Uterine Factors


Endometriosis is a condition in which endometrial tissue that normally lines the inside of the uterus, grows outside the uterus and attaches to the ovaries, fallopian tubes, or other organs in the abdominal cavity. Blood flow from the endometrial tissue is restricted and can cause inflammation and form scar tissue which can block the fallopian tubes or interfere with ovulation.

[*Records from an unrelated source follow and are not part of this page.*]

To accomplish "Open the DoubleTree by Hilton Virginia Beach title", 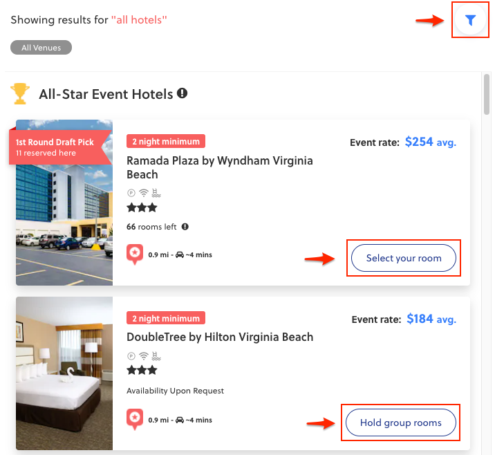I will (x=220, y=337).
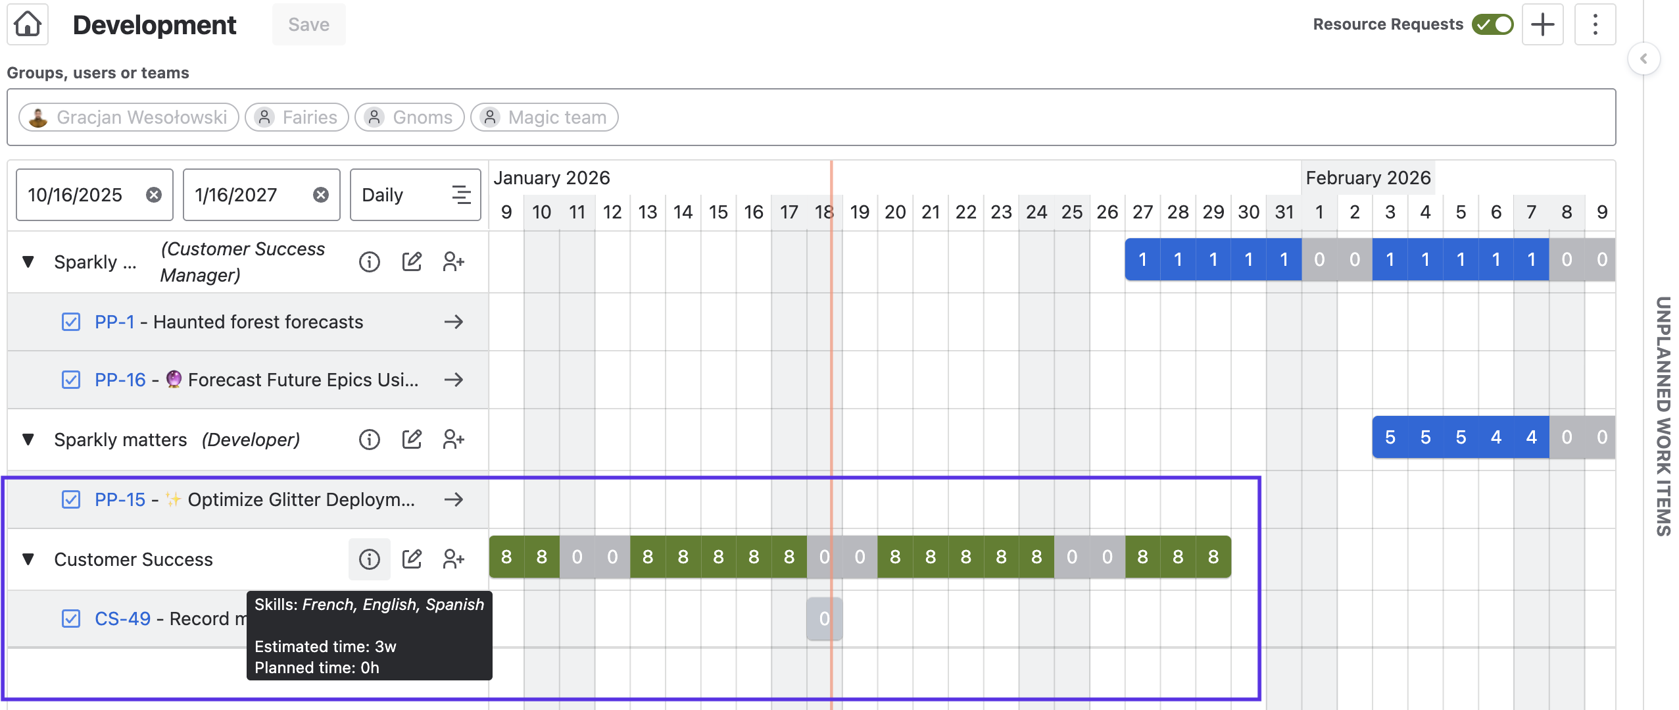Assign a user to the Customer Success Manager request
This screenshot has width=1679, height=710.
453,262
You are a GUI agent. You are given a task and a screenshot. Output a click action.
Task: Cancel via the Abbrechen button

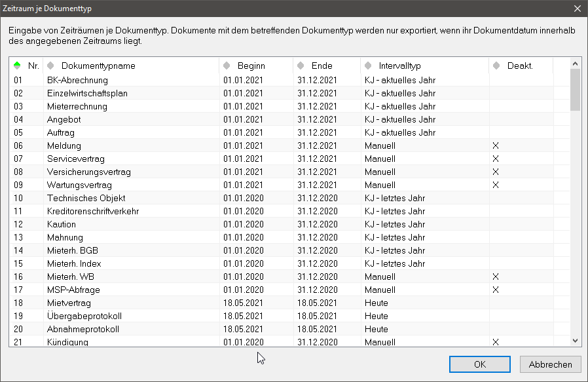tap(550, 364)
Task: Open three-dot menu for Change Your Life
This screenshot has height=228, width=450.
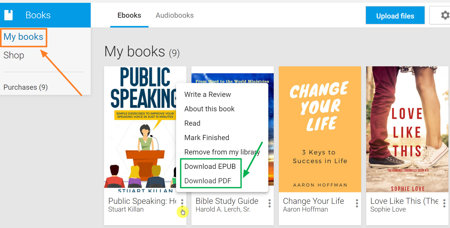Action: (x=357, y=203)
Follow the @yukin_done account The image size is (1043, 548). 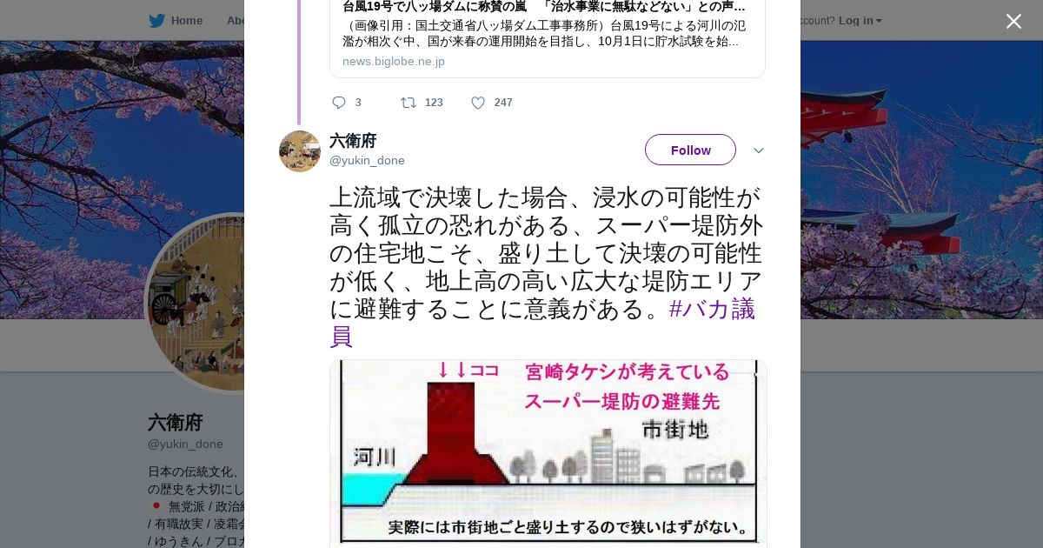(690, 150)
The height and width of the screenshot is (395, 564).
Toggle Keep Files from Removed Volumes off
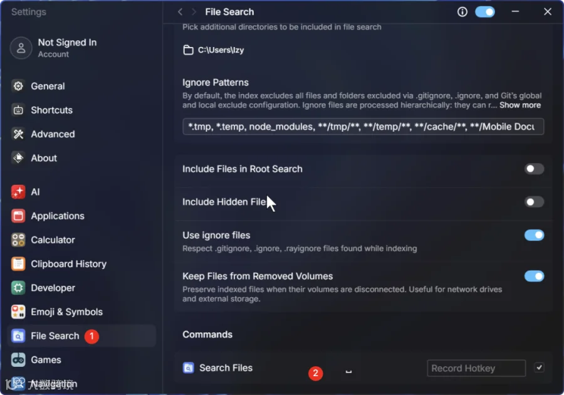[534, 277]
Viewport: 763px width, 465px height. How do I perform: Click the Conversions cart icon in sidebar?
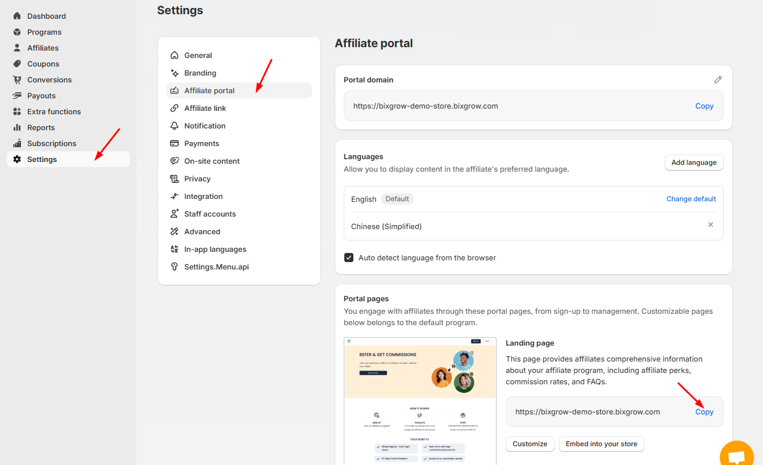[x=17, y=80]
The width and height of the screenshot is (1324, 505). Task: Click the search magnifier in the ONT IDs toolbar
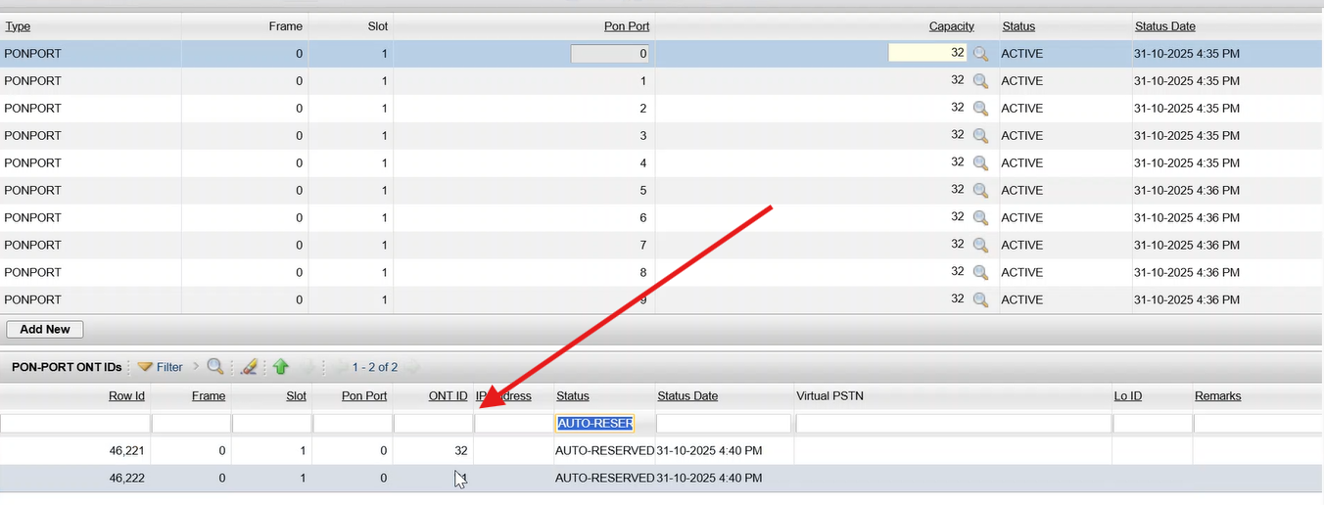coord(215,367)
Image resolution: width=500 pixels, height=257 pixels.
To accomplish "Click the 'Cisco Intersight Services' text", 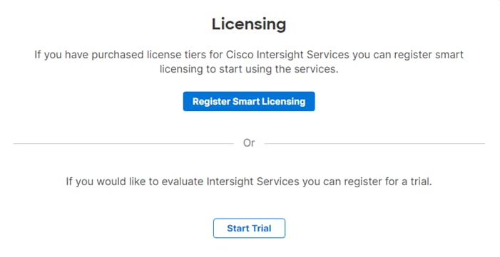I will [x=287, y=55].
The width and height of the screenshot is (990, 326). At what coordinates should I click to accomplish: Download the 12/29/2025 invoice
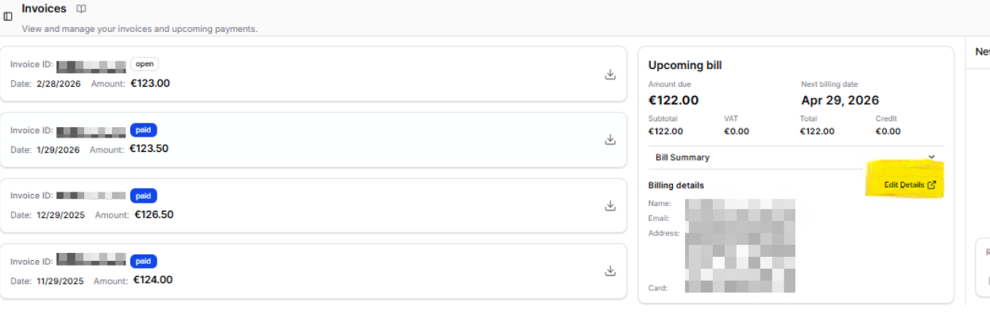(x=610, y=206)
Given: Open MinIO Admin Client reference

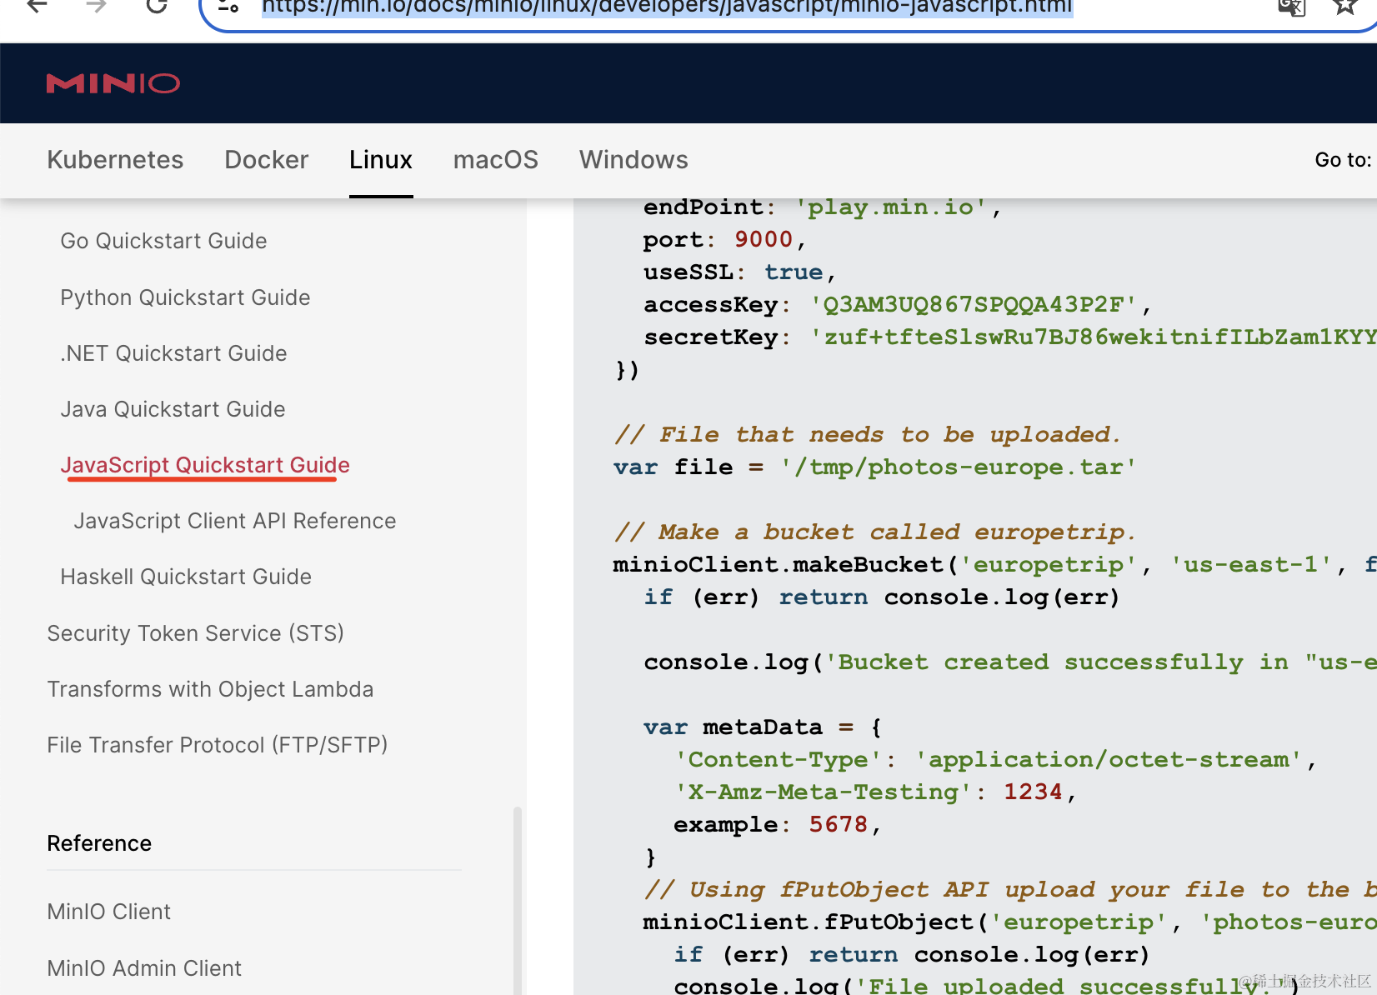Looking at the screenshot, I should click(x=144, y=968).
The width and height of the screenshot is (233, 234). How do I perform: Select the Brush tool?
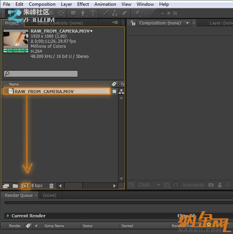(x=106, y=13)
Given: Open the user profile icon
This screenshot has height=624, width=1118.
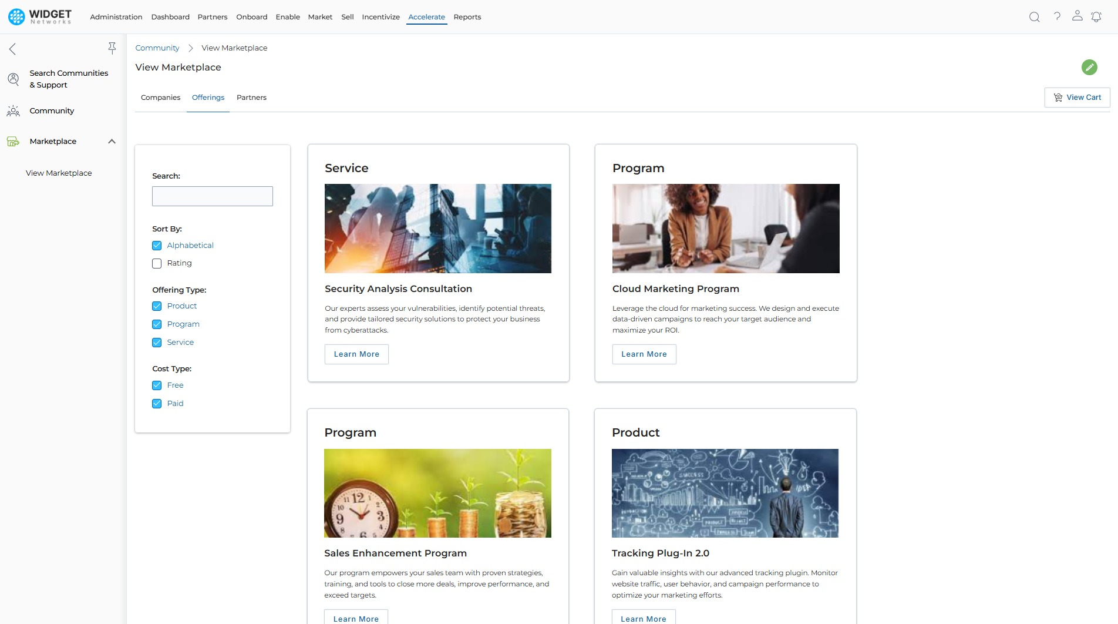Looking at the screenshot, I should pos(1077,16).
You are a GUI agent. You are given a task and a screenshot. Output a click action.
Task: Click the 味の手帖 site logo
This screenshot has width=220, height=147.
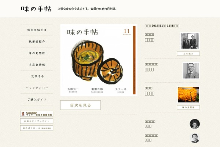[x=36, y=9]
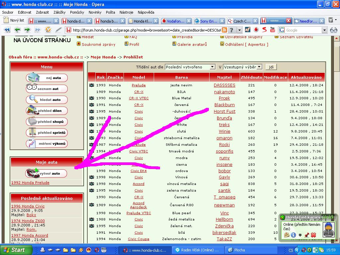Click 'přehled shopů' basket icon button
Image resolution: width=340 pixels, height=255 pixels.
pos(46,122)
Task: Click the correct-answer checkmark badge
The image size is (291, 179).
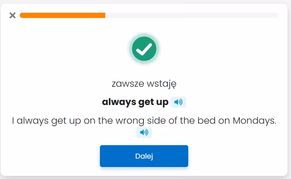Action: coord(144,49)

Fibroids are also known as leiomyomas. They can develop from the smooth muscle cells of the uterus and can interfere with pregnancy in many ways. The ones that grow on the inside wall of the uterus can cause changes in the endometrial tissue, making it difficult for a fertilized egg to attach to the uterine wall. Fibroids that develop outside the uterus can interfere with pregnancy by compressing or blocking the fallopian tubes, thereby preventing the sperm from reaching the egg.

Recurrent Miscarriage

Recurrent Miscarriage is defined as 3 or more consecutive, spontaneous pregnancy losses. Approximately 20 percent of pregnancies end in miscarriage, which is defined as the loss of a pregnancy before 20 weeks of gestation. Most miscarriages occur within the first 12 weeks of gestation. When miscarriage occurs this frequently, there may be underlying causes such as genetic factors, an abnormally shaped uterus, uterine fibroids, or scar tissue in the uterus which may hinder implantation or growth of the fetus. Hormonal imbalances or illnesses such as diabetes or immune system abnormalities may increase the chance of miscarriage.